When my most intimate companion failed to respond as normal, I feared she had suffered a stroke like the cerebral hemorrhage that took Uncle Bob years ago. Uncle Bob was the smartest guy in South Paris, the Harvard Law valedictorian who, against all expectation, had made South Paris his home until he suddently dropped dead leading the Congregational Church’s Annual Meeting. He had shown no signs of stress during worship, directing the Choir from the organ bench as he had for 25 years. Church meetings are like that — they often raise a leader’s blood pressure — but this was different! All of a sudden he was gone.

Like Uncle Bob, she showed no signs of stress before retiring last night. She is the one who has done the most of anyone to encourage my writing and publishing — filing things away until I needed them, flagging a mis-spelled word or correcting faulty grammar. I’ve depended on her every day for the past six years. She is more than an assistant. Since the day we met, I’ve turned her on. This morning is different. Nothing turns her on.

I  gently carry her to the garage, cover her with a blanket, and drive to the Urgent Care at the Southdale Mall. They admit her for tests and suggest I return in an hour in an hour or so.

“Do you have the time?” I ask.

He gives me a strange look and checks his iPhone. “It’s 10:30. We’ll text you when we’re done. Where can I reach you? What’s your number?”

“I don’t have a number.”

“Okay, how about an email?”

“I don’t have a mobile phone. You know, there are no public clocks anywhere anymore. Everybody’s in a bubble.” 

He pauses and looks up. “Hmmm. You know . . .I hadn’t thought about that! Come to think of it, I guess you’re right. “Okay . . .well, just be back by 11:30.”

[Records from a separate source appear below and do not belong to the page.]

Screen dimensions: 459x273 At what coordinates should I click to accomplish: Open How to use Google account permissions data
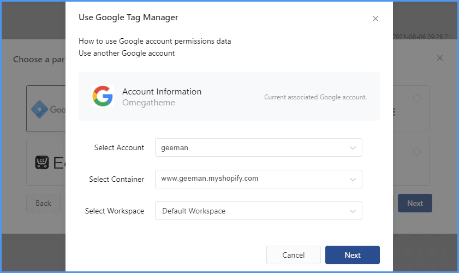(x=154, y=41)
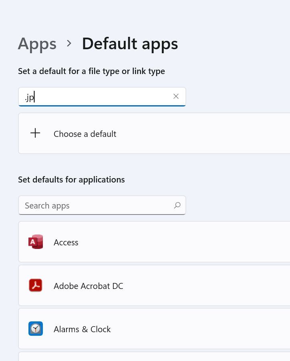Screen dimensions: 290x361
Task: Click the breadcrumb chevron after Apps
Action: pos(69,43)
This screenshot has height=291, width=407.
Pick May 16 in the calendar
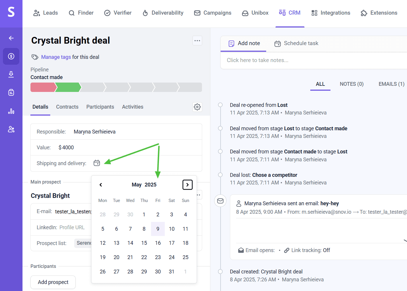(158, 243)
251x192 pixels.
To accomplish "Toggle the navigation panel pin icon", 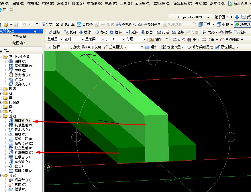I will (35, 31).
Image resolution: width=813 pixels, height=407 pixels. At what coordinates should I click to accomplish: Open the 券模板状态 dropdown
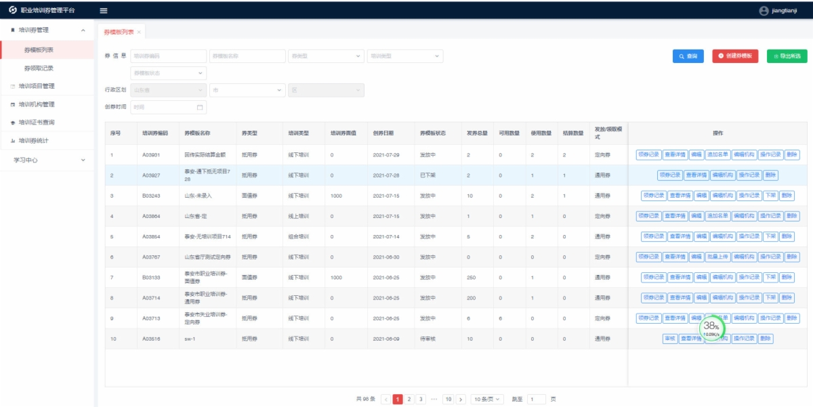(168, 73)
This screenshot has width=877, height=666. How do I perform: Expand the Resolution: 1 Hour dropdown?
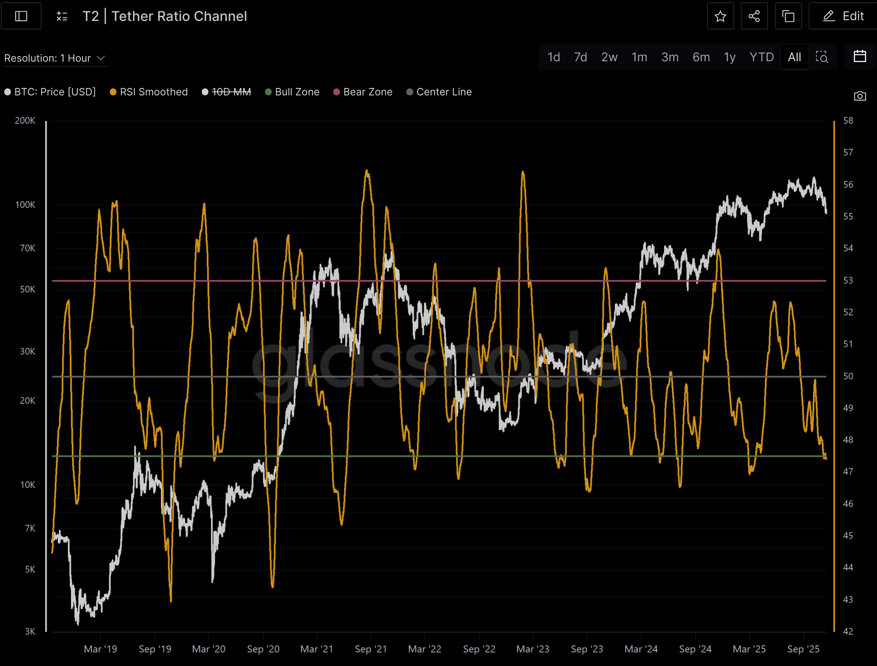click(48, 58)
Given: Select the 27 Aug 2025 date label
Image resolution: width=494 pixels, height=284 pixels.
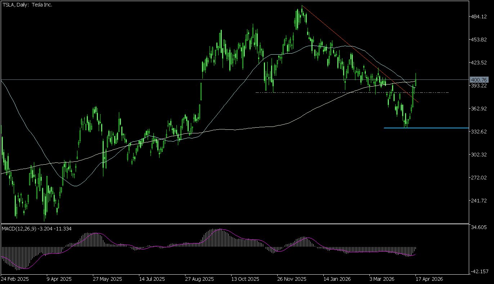Looking at the screenshot, I should [199, 279].
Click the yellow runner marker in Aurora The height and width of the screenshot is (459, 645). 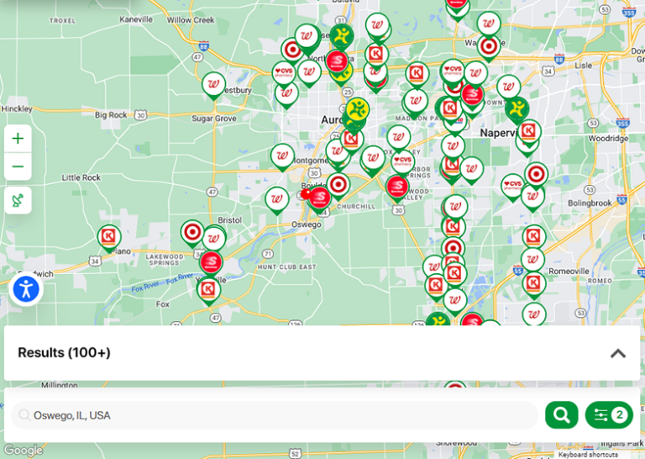click(357, 109)
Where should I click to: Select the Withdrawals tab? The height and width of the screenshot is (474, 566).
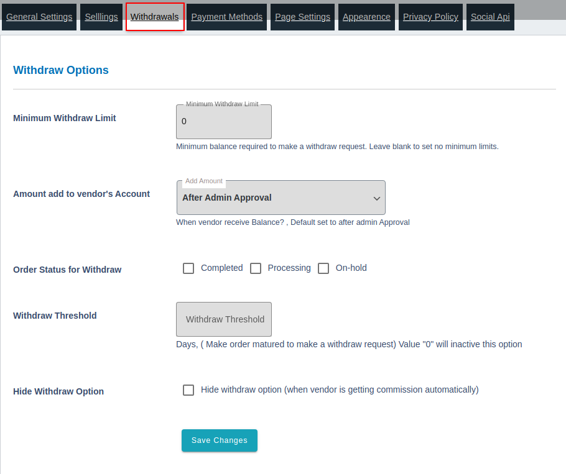coord(154,17)
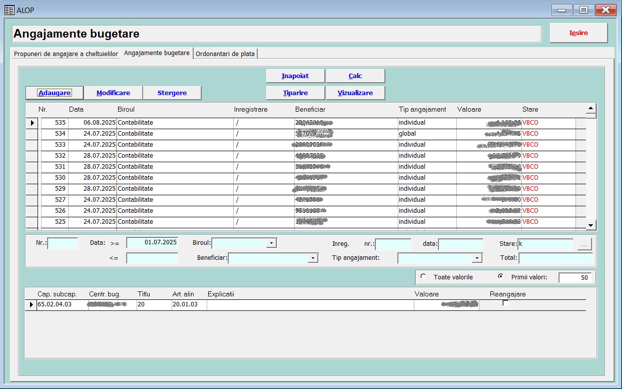Expand the Biroul filter dropdown
Viewport: 622px width, 389px height.
(x=271, y=243)
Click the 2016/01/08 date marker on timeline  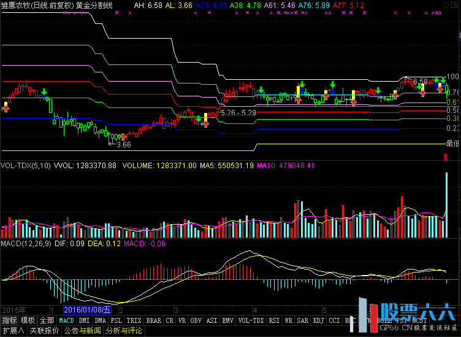tap(86, 309)
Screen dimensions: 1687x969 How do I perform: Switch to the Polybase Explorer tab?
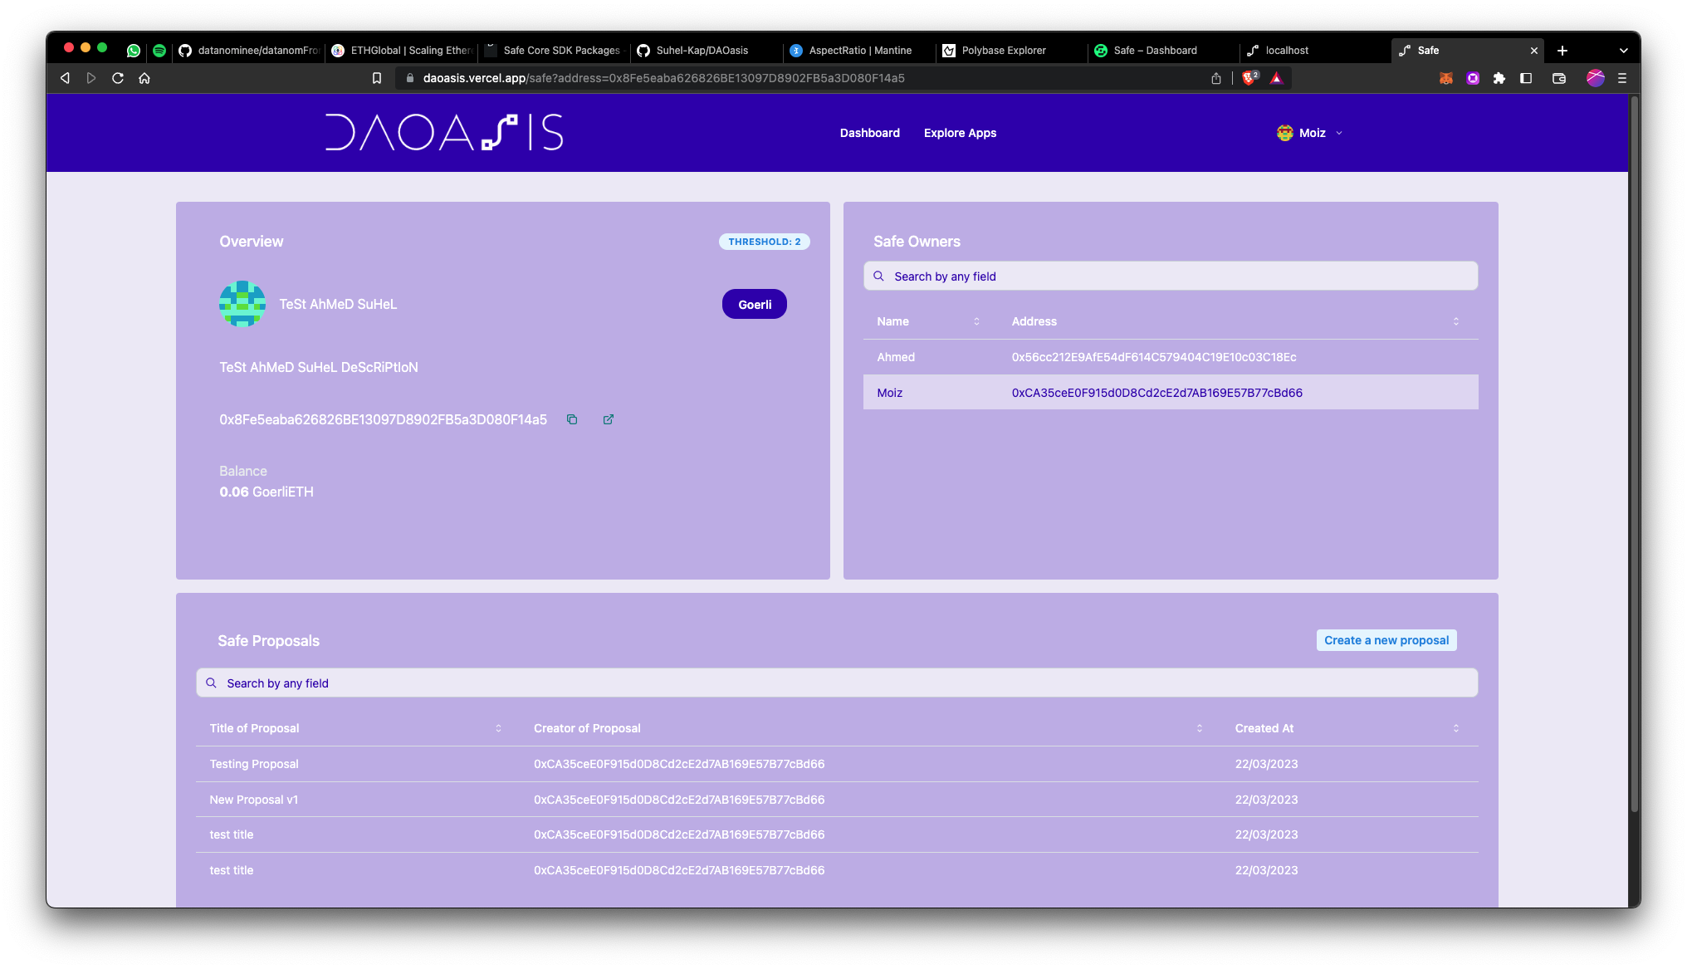[1003, 51]
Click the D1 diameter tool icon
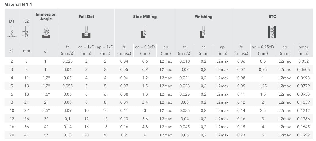 [x=12, y=32]
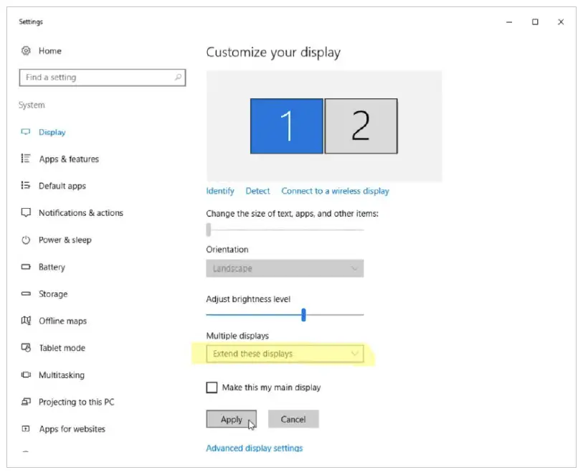Enable Make this my main display checkbox
The image size is (583, 475).
coord(212,387)
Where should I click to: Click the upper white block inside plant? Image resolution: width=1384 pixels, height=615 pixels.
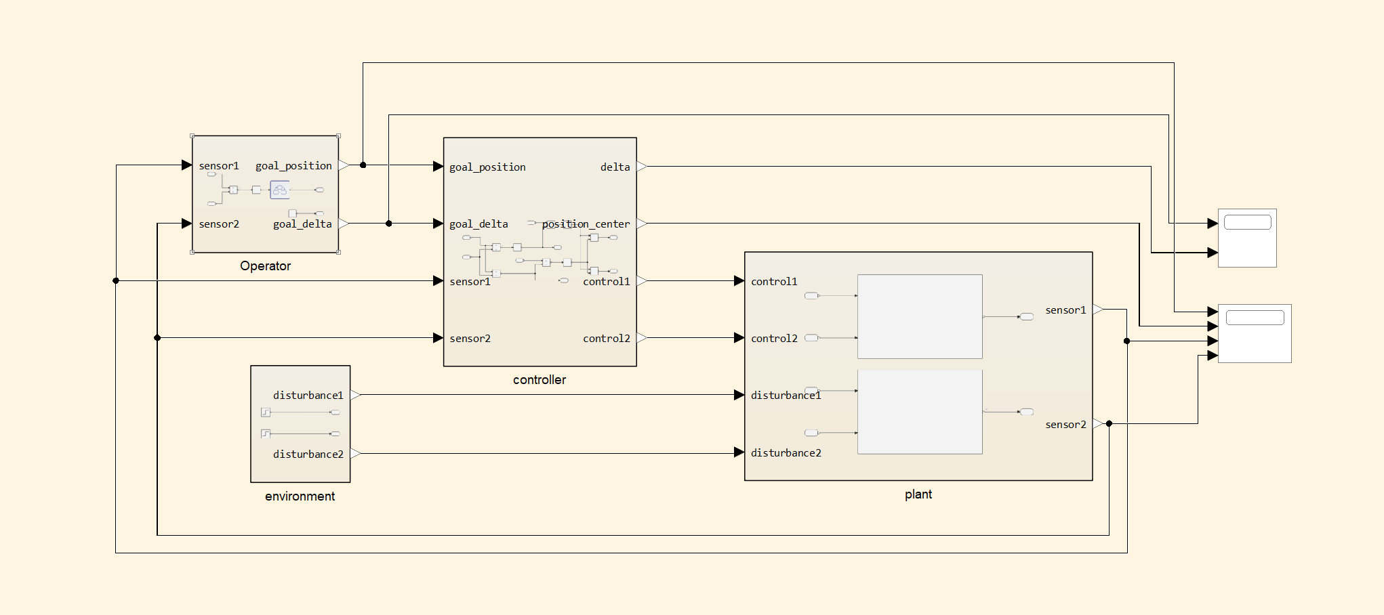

Anxious and alone with an hour to kill, I wander the corridor from shop to shop before going into Macy’s. It’s easy to distract yourself shopping, and Macy’s is just the place. You can find anything at Macy’s…except a clock. “Excuse me, do you have the time?” I ask the clerk in the men’s shoe department. It’s not a question he gets anymore. He glances at his iPhone, looks up, and, with a strange look, gives me the time: “10:45.”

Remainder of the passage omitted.